In previous work we have proposed an extension to ASP (Answer Set Programming), called RASP, standing for ASP with Resources. RASP supports declarative reasoning on production and consumption of (amounts of) resources. The approach combines answer set semantics with quantitative reasoning and relies on an algebraic structure to support computations and comparisons of amounts. The RASP framework provides some form of preference reasoning on resources usage. In this paper, we go further in this direction by introducing expressive constructs for supporting complex preferences specification on aggregate resources. We present a refinement of the semantics of RASP so as to take into account the new constructs. For all the extensions, we provide an encoding into plain ASP. We prove that the complexity of establishing the existence of an answer set, in such an enriched framework, remains NP-complete as in ASP. Finally, we report on raspberry, a prototypical implementation of RASP. This tool consists of a compiler that, given a ground RASP program, produces a pure ASP encoding suitable to be processed by commonly available ASP-solvers.


congress of the italian association for artificial intelligence | 2007

A Multi-layered General Agent Model

Stefania Costantini; Arianna Tocchio; Francesca Toni; Panagiota Tsintza

We propose a layered representation of general agent models with a base layer, composed of basic agent features including control, and a higher layer, consisting of a meta-control with the task of tuning, supervising and modifying the base layer. This provides higher flexibility in how an agent is built and may evolve.


International Journal of Foundations of Computer Science | 1990

Semantics of a Metalogic Programming Language

Stefania Costantini

This paper presents the declarative and procedural semantics of Reflective Prolog, a new logic language able to represent metaknowledge and use it in the proof process via an extended resolution procedure including forms of implicit reflection. The declarative semantics of a Reflective Prolog definite program is provided in terms of the Least Reflective Herbrand Model of the program, characterized by means of a suitable mapping. The extended resolution is then shown to be sound and complete with respect to the Least Reflective Herband Model.

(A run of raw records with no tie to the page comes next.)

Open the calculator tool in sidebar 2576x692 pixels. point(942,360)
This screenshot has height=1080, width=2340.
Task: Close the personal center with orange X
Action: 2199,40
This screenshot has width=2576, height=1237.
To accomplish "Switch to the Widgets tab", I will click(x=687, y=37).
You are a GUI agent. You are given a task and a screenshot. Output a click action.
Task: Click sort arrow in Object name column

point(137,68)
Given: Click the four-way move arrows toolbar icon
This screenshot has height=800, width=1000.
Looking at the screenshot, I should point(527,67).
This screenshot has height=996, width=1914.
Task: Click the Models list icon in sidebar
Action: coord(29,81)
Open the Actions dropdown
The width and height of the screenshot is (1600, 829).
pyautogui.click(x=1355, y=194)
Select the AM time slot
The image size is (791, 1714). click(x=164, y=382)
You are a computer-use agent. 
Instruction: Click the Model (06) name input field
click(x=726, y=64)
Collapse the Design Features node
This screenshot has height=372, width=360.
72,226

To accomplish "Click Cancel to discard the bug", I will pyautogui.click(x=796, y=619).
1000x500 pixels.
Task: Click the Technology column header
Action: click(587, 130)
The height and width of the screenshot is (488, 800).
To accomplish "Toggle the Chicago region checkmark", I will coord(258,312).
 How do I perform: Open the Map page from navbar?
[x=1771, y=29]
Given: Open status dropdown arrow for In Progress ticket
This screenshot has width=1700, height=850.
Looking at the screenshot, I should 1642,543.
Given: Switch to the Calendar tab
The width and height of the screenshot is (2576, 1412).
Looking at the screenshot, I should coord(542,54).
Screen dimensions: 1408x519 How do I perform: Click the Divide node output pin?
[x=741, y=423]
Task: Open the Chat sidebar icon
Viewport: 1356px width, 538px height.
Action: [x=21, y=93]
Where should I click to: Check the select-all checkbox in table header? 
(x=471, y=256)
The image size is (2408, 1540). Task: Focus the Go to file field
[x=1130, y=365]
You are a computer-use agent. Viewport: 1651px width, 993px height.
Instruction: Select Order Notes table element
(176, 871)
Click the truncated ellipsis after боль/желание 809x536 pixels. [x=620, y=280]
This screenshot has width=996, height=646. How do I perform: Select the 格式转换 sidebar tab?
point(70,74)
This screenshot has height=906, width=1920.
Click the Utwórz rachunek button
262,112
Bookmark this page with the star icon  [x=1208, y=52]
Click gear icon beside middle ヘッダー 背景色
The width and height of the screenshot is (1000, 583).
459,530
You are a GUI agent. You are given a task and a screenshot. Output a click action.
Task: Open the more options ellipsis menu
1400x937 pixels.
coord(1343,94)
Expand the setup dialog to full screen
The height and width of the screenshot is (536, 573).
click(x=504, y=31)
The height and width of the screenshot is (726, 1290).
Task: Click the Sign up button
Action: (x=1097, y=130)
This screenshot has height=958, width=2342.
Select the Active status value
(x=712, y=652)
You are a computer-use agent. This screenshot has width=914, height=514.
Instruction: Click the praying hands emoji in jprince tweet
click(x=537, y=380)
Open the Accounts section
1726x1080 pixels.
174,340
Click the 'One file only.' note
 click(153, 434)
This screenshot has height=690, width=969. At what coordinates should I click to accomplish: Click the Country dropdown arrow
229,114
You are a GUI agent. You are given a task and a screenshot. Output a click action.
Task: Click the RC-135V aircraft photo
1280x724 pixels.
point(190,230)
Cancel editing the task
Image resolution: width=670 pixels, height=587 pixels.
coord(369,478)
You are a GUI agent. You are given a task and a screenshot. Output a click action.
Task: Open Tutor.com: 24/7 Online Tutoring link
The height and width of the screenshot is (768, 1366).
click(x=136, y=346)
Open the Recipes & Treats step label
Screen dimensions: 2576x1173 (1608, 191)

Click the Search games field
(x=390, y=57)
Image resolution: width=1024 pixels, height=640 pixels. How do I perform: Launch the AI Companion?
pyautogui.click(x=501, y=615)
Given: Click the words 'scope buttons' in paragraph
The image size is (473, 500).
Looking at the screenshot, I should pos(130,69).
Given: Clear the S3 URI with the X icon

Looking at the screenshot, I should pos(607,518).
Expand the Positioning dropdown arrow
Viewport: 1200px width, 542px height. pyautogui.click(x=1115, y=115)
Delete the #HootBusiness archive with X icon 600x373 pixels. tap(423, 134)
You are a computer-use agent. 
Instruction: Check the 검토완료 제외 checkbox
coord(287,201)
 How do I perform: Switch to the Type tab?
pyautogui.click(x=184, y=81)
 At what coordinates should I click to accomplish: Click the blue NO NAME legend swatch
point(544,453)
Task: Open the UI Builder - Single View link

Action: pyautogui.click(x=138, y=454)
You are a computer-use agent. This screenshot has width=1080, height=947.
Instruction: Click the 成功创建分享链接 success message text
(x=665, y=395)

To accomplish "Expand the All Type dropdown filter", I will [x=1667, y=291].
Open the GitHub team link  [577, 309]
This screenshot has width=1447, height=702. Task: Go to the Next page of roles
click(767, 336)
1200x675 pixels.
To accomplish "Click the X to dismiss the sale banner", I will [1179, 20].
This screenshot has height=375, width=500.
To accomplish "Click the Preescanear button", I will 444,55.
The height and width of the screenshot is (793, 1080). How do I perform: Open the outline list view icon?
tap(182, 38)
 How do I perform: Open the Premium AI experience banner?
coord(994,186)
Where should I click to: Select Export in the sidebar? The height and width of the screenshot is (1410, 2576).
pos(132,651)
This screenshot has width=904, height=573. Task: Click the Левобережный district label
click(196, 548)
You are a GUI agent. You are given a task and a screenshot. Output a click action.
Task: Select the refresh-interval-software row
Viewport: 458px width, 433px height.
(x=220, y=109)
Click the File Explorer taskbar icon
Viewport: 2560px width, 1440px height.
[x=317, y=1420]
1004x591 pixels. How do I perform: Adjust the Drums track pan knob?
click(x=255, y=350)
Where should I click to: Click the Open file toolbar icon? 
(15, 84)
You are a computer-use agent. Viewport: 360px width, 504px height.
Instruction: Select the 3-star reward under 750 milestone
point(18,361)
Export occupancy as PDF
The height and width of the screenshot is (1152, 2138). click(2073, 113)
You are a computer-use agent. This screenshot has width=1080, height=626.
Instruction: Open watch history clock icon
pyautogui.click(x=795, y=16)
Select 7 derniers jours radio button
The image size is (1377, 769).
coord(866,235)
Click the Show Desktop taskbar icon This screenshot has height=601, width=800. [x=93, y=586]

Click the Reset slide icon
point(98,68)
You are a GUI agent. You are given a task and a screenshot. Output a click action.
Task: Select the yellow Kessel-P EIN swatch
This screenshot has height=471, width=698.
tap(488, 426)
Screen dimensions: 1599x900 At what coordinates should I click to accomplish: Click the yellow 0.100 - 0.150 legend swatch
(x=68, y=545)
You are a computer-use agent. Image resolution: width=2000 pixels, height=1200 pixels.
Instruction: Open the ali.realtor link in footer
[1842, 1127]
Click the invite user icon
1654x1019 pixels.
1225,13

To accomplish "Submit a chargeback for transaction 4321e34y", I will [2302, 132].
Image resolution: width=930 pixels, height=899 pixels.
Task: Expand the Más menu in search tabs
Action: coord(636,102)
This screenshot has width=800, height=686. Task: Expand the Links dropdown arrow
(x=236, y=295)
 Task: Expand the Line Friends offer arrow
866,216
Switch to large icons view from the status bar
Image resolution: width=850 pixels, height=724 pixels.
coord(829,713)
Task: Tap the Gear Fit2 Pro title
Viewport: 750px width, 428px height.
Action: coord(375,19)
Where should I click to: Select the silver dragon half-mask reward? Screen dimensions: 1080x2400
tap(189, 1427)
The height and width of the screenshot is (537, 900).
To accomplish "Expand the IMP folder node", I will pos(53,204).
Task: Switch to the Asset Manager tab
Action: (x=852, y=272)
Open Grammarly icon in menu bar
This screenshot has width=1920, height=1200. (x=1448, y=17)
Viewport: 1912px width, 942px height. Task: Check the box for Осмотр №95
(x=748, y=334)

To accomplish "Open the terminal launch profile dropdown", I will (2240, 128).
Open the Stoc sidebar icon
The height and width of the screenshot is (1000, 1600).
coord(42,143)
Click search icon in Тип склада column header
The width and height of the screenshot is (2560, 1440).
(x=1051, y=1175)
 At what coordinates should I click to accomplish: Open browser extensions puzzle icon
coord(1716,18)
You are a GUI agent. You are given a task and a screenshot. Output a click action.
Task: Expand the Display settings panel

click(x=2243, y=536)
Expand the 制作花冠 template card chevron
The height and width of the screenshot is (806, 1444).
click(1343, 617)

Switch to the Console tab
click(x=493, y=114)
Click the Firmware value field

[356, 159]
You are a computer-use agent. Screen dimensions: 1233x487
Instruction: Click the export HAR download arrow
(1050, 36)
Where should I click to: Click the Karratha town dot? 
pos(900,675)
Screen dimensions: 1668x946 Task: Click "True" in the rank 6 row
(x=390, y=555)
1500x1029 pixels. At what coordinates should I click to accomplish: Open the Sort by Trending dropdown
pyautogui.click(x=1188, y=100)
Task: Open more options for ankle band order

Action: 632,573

rules and rule markup languages for the semantic web | 2012

Complex reactivity with preferences in rule-based agents

Stefania Costantini; Giovanni De Gasperis

In this paper, we extend our previous work on complex reaction in rule-based logical agents. In particular, we introduce the possibility of defining and exploiting complex preferences for choosing the course of action to undertake in response to external events, also based upon a (simplified) form of modal reasoning and on sequences of past events.